--- Data provided ---

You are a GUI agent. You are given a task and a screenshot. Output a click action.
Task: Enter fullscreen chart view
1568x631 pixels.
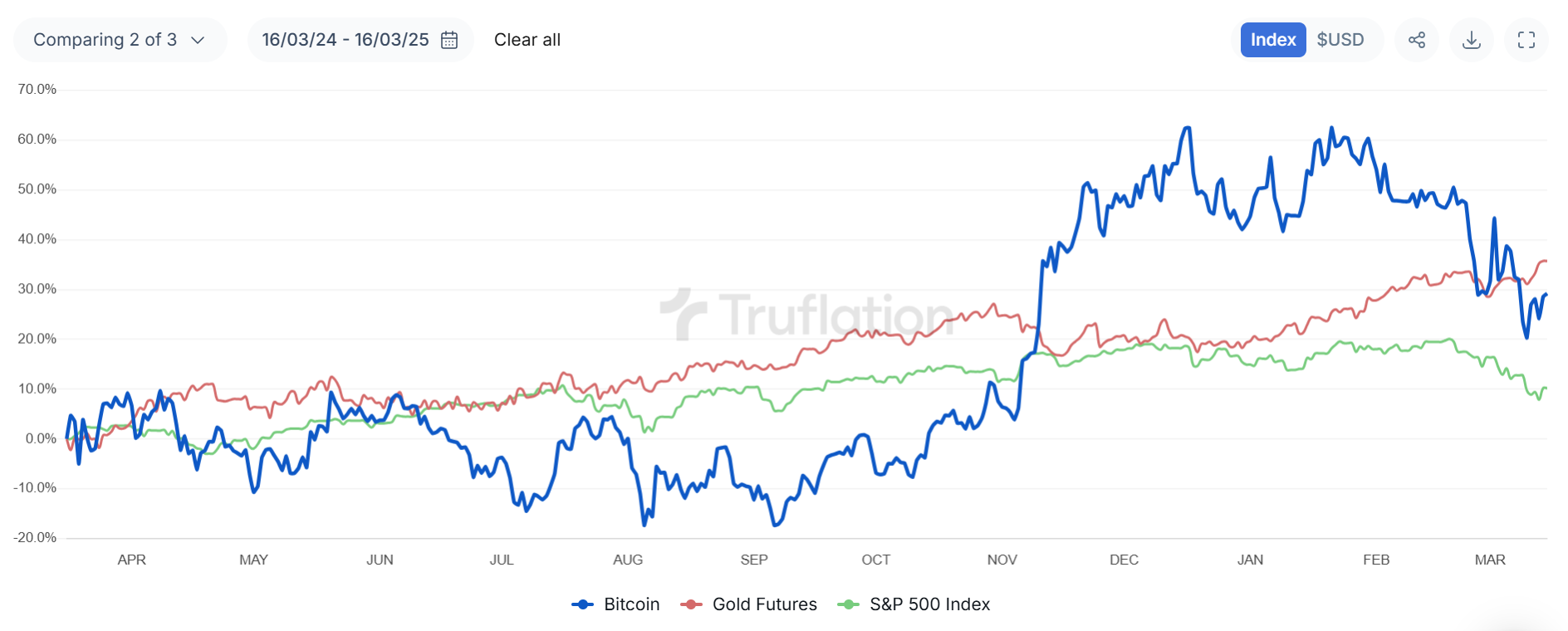pos(1526,39)
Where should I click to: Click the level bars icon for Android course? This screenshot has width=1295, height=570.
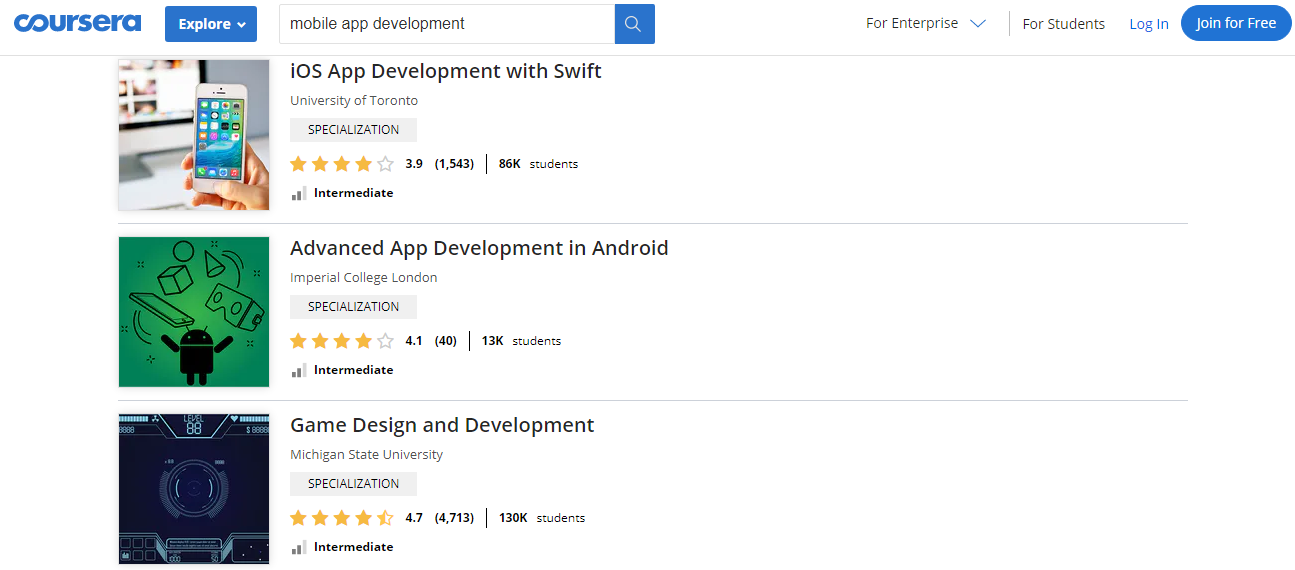tap(298, 370)
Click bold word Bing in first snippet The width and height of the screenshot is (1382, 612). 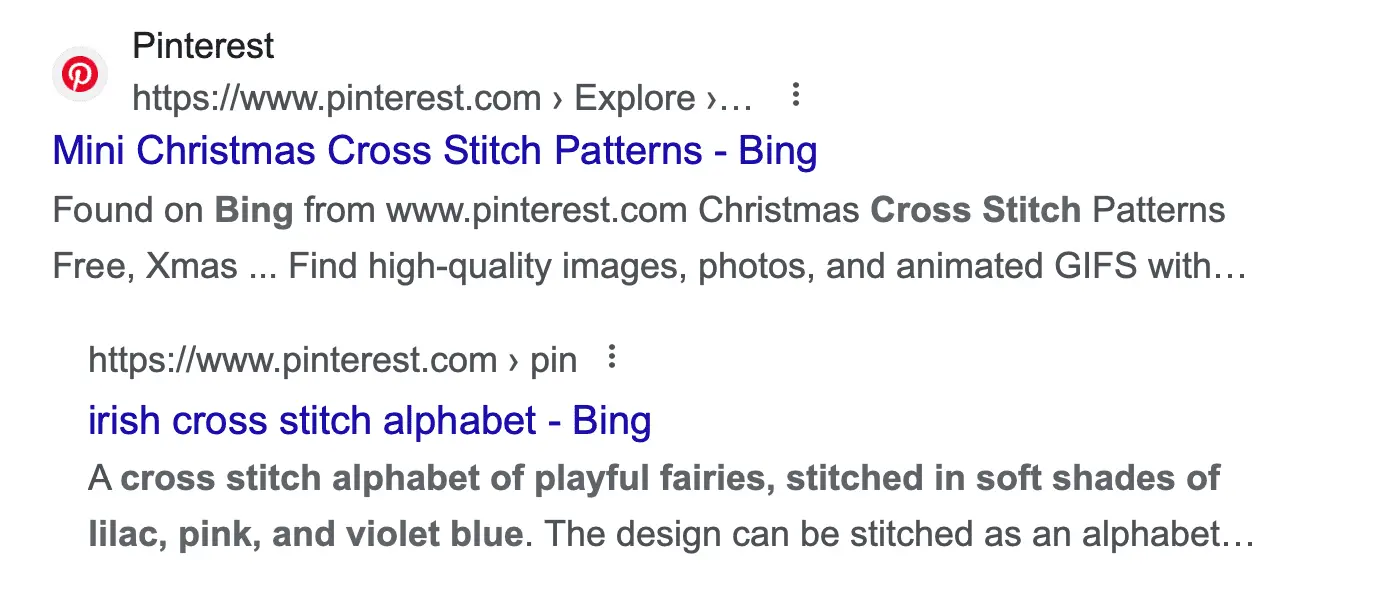pos(254,210)
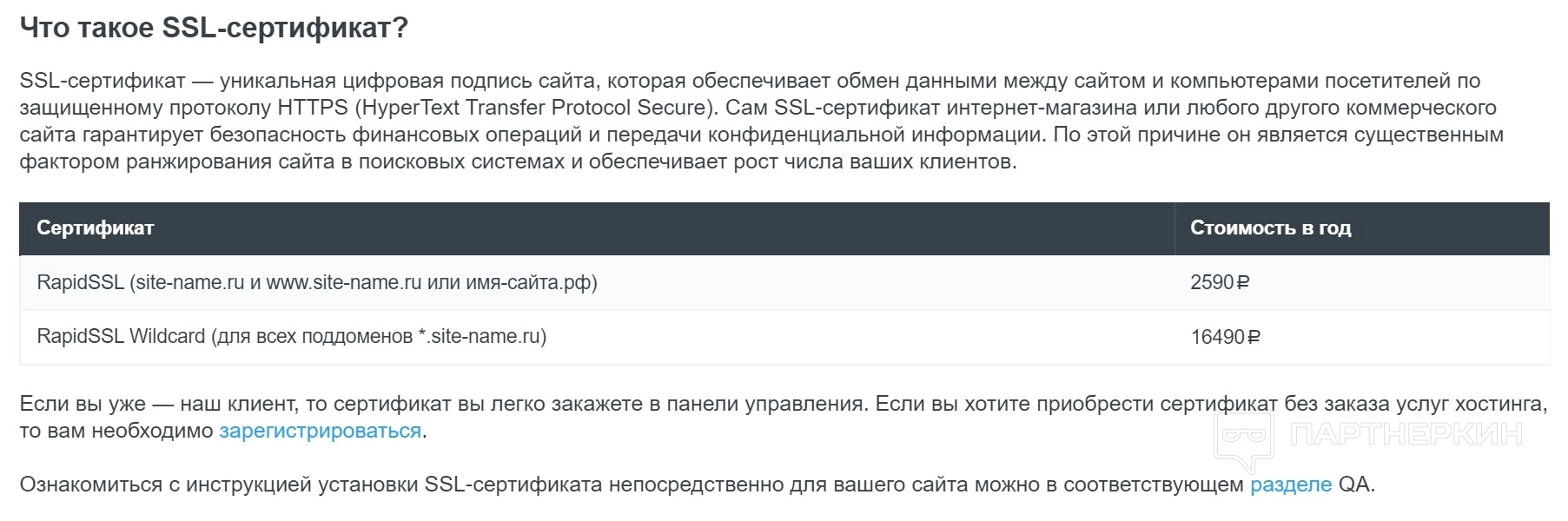The width and height of the screenshot is (1568, 521).
Task: Click the 'Что такое SSL-сертификат?' heading
Action: (214, 28)
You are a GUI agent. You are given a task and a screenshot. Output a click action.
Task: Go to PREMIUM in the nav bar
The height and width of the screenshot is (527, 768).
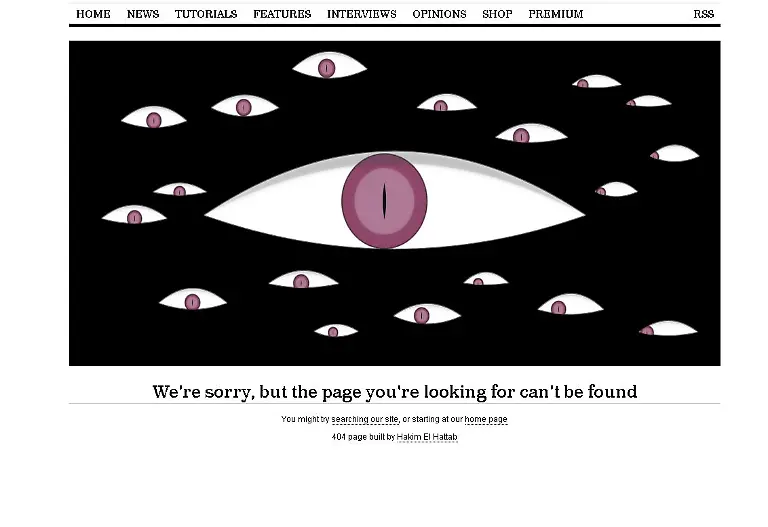click(x=555, y=14)
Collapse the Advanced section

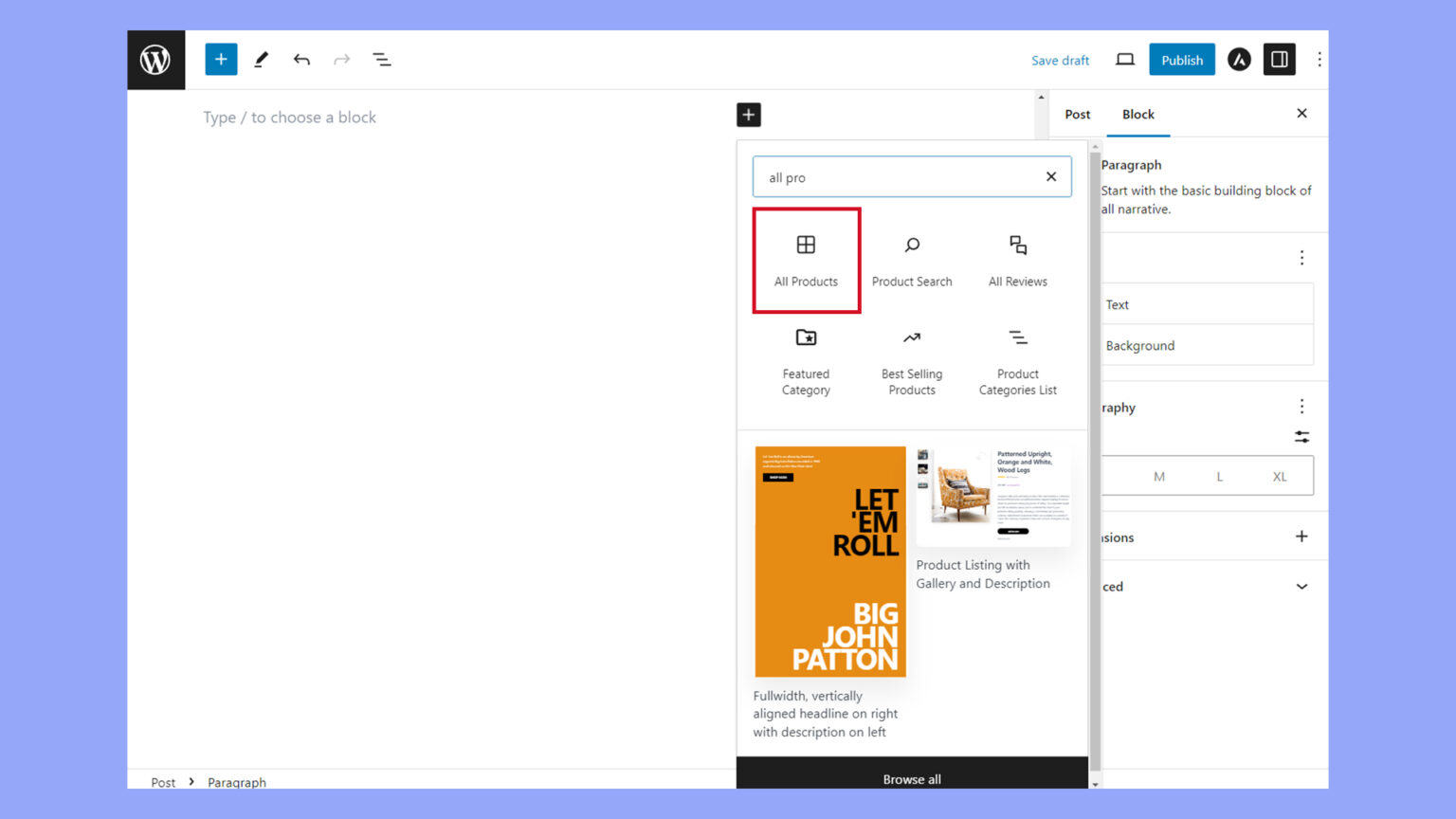[x=1301, y=586]
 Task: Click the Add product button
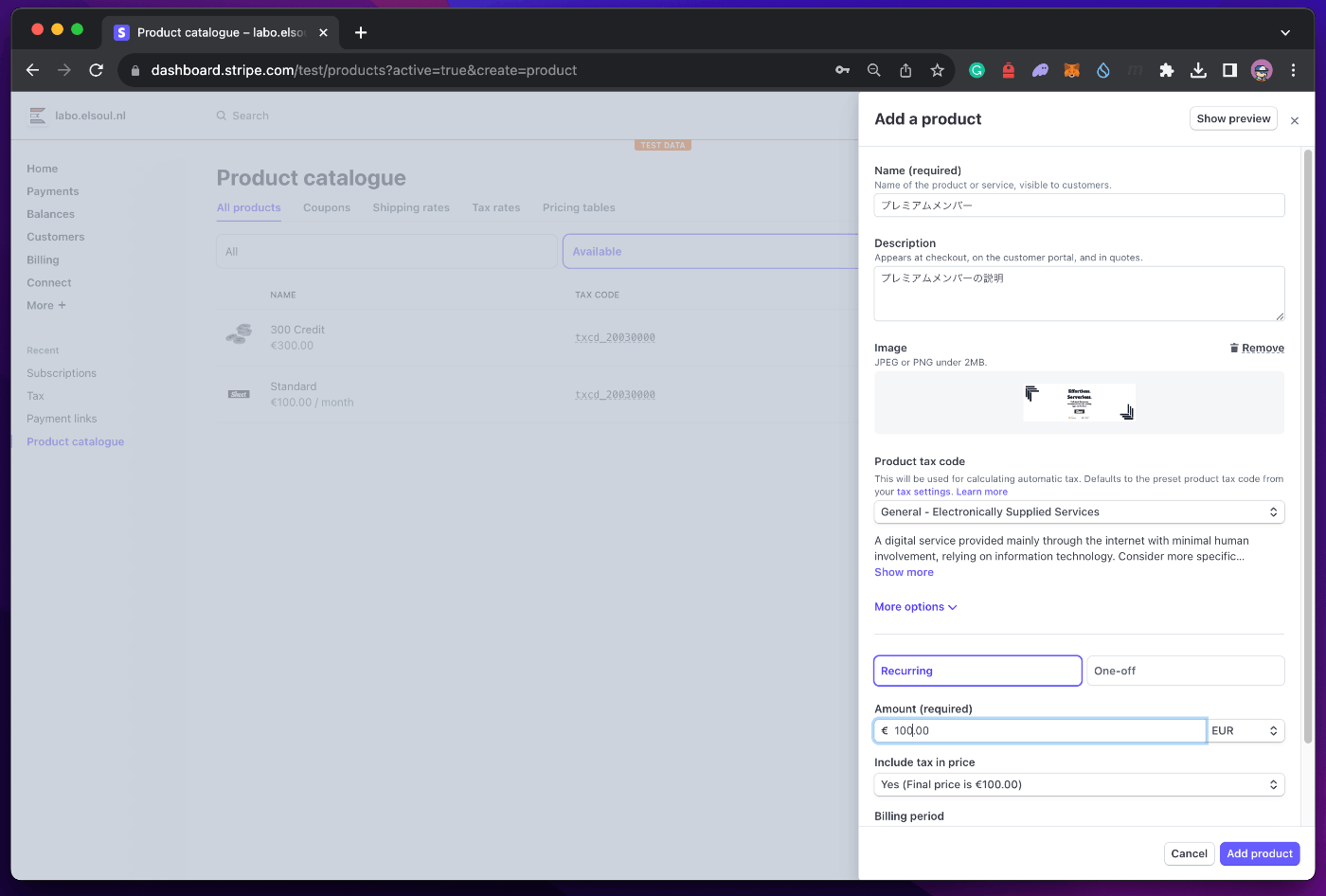pos(1260,853)
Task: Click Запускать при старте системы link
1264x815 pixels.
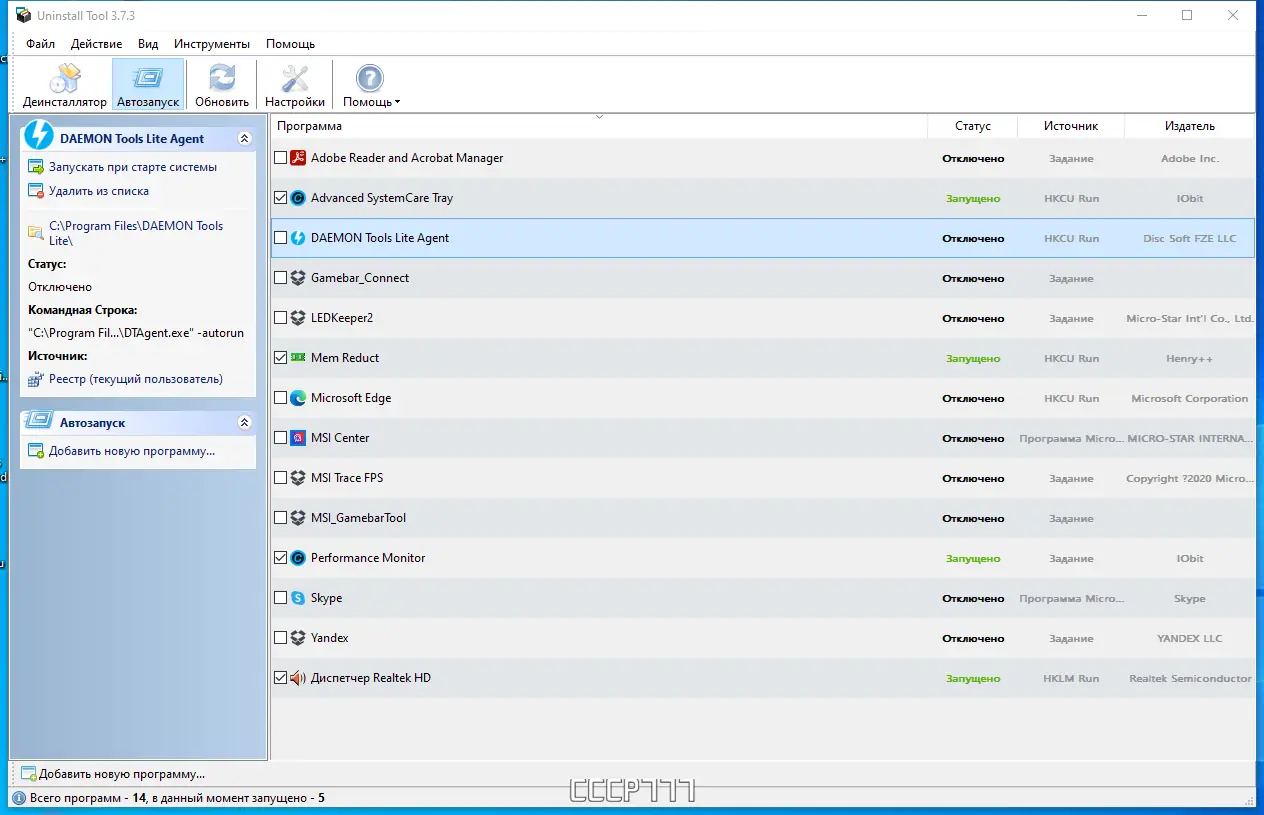Action: [x=133, y=167]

---

■ Instructions to follow
Please lay out the stretch from the line containing "Task: Click Запускать при старте системы link" through the last line above as a numbered list, skipping any blank lines and leaving the pictures out.

■ Exercise result
1. Task: Click Запускать при старте системы link
2. 1264x815 pixels.
3. Action: [x=133, y=167]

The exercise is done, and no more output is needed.